Earnhardt building toward breakthrough
Apr 3, 2012
ARGH! Why did there have to be an off weekend this week on the Sprint Cup schedule?
I mean, you can just feel it – the momentum building, the anticipation and the excitement that the end is near.
Of course, I'm talking about Dale Earnhardt Jr.'s 135-race winless streak. Given the way the driver of the No. 88 Chevrolet has been running for much of the first six races of the 2012 season, it's only a matter of time before Junior finally reaches victory lane on the Cup circuit for the first time since mid-2008.
Following his third-place finish at Martinsville this past Sunday – his second third-place outing in as many weeks – Junior is as prime for a win as a ripe banana: he's bursting at the seams to break out and have the fruits of his labor be enjoyed.
Without question, Earnhardt is off to one of the best starts of his 13-year Cup career. Even some of his most diehard and longtime fans may have a hard time realizing that in the season's first six races, Earnhardt has three top-5 finishes, one top-10 and no finish lower than 15th.
Ever since he finished runner-up in the season-opening Daytona 500, Earnhardt has shown that the ignominy and frustration his fans have endured over the last five-plus years is ready to come to an end. All he needs now is to cross the finish line first ahead of the 42 other guys.
And trust me, it's going to happen.
Soon.
Very soon.
But for his suffering fans, not soon enough. That's why I rue the fact there is no Sprint Cup race this coming weekend. Sure, it's Easter and a time to spend with family, but I and many more like me are so chomping at the bit to see the No. 88 in victory lane.
I'm not fawning nor have I suddenly developed a king sized man-crush on Junior. Rather, I'm just being realistic and predicting the inevitable is at hand. I can just sense it, feel it.

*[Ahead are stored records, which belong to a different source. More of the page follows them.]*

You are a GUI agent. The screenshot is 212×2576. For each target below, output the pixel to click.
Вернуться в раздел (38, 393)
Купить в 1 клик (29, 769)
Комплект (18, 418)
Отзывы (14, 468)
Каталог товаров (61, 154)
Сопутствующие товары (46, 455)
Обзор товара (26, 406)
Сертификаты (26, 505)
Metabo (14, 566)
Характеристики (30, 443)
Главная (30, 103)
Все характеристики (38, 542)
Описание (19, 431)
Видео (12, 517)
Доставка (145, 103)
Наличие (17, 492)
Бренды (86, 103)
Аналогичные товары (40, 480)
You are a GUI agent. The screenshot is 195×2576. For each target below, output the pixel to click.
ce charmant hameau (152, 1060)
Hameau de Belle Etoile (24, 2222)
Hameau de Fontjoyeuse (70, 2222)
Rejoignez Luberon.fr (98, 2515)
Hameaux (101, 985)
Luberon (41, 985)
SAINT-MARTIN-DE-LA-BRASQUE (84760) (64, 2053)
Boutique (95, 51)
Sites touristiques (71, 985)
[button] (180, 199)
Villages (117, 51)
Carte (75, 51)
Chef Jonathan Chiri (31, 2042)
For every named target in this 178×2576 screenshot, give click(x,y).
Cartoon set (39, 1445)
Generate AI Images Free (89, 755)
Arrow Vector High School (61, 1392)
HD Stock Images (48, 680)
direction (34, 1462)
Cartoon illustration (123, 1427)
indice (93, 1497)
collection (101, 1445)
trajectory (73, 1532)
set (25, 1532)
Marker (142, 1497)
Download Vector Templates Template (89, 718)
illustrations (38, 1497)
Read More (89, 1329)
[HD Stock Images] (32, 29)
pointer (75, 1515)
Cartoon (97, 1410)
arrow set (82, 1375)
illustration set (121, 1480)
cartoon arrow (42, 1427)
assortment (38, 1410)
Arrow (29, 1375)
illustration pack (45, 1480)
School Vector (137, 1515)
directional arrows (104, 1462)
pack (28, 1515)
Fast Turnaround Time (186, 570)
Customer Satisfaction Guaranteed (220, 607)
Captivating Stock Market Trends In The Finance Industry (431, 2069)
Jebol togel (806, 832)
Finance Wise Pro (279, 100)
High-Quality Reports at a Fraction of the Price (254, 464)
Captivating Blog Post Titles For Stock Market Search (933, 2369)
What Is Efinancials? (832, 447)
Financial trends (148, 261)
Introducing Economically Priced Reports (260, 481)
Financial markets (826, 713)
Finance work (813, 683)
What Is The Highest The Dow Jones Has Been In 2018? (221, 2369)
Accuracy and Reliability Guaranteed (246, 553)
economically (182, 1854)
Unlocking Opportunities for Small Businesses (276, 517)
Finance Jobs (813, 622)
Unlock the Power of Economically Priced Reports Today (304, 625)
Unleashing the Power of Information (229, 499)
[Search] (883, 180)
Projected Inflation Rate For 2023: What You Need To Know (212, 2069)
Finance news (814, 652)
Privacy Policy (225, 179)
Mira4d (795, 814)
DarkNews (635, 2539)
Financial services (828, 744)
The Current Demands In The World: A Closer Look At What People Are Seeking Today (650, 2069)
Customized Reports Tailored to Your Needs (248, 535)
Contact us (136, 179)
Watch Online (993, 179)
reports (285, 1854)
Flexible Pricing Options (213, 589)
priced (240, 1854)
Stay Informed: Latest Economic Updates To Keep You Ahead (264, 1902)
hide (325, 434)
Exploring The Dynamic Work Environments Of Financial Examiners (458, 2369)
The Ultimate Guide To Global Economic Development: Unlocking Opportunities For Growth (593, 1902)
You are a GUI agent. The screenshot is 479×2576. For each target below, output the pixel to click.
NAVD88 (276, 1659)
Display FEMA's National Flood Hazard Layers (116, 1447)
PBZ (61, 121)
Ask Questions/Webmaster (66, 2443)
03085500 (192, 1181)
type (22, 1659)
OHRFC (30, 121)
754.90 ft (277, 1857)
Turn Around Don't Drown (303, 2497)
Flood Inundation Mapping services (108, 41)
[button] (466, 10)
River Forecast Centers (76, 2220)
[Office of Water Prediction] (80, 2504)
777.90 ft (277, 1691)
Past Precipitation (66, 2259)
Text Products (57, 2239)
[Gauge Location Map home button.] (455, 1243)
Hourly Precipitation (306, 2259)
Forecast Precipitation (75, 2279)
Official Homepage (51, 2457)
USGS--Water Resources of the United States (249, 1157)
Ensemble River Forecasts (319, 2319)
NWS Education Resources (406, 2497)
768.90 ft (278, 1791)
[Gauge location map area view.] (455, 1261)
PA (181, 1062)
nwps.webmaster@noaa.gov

Over the last year or so, I've said several times that Junior was going to win a race. Entering the 2011 season, I boldly went out on a limb and predicted that Earnhardt would not only make the Chase for the Sprint Cup, but that he'd also finish in the top-5 by season's end (okay, I was close, he ultimately finished seventh, still his best season finish since he ended up fifth in 2006).
You have to admit, Earnhardt has been close several times in the last 40-plus races dating back to the start of the 2011 campaign. Last season, he finished second at Martinsville and Kansas (both in the spring) and started the Chase with a third-place finish at Chicago.
Then, thus far this season, he has one runner-up and two other third-place finishes.
But each time it has looked like Junior was finally going to win, he ultimately came up short yet again.
So this time, I'm going to go out on a real limb: I'm going to g-u-a-r-a-n-t-e-e Junior wins a race and breaks his long winless streak to an end within the next three upcoming races.
It could be next week at Texas, once the series resumes – and not to mention the site of Junior's first Cup triumph in 2000. Coincidentally, that win was on April 2 of the first year of the new century, not to mention it was the seventh race of the season that year, just like next week's visit to Texas Motor Speedway will be the seventh race of the current campaign.
Wouldn't it be fitting for Earnhardt to break the longest winless streak of his career at the same place where he won the first of his now 18 to-date wins on the Cup circuit?
How many of us will never forget the joy and jubilation we witnessed in victory lane at Texas when Junior's father, the late Dale Earnhardt, wrapped his young son in a bear hug and was nearly brought to tears at his offspring's first taste of Cup success.
I remember that day quite well, as I was there and watched it all happen in-person. I also recall thinking to myself at the time that this could be the start of a tremendous career for a young kid who carried the nickname "Little E" (speaking of which, how come so few people call him that anymore … but I digress).
Texas would be a great place for Junior to win, no doubt. So would the following race at Kansas.
But if he fails to do so at either track, I absolutely, positively, take it to the bank guarantee (kind of my back-up plan, you might say) that he'll win at Richmond – where he's won three Cup races in his career, second-most of any track on the circuit – on April 28.
One way or other, Earnhardt will not get out of the month of April without a win and breaking his now infamous losing streak. Mark my word.
And if he wins at Richmond, what better place to go to next on the schedule than the race the following week, the same place where Earnhardt has enjoyed the greatest and most frequent success of his early career, namely Talladega (May 6) and the five lifetime wins he has there.
If that were to happen, something tells me that after enduring such a long winless streak, I wouldn't be surprised to see Junior do a complete 180 and win maybe two, even three races in a row.
With the exception of Greg Biffle, who has led the points now for the last four weeks, no other driver has been as consistent thus far this season as Earnhardt has been.
Most definitely, the teaming of him and Steve Letarte as crew chief last season laid the foundation for where Earnhardt is at right now: ready to put the finishing touches on what the pair has been building together.
We all know Junior is due, long overdue – and the time to put an end to that winless slump is at hand.
When – not if – that happens, all may not suddenly become right with the NASCAR world, but it'll sure be a huge step in getting the old balance back, that's for sure.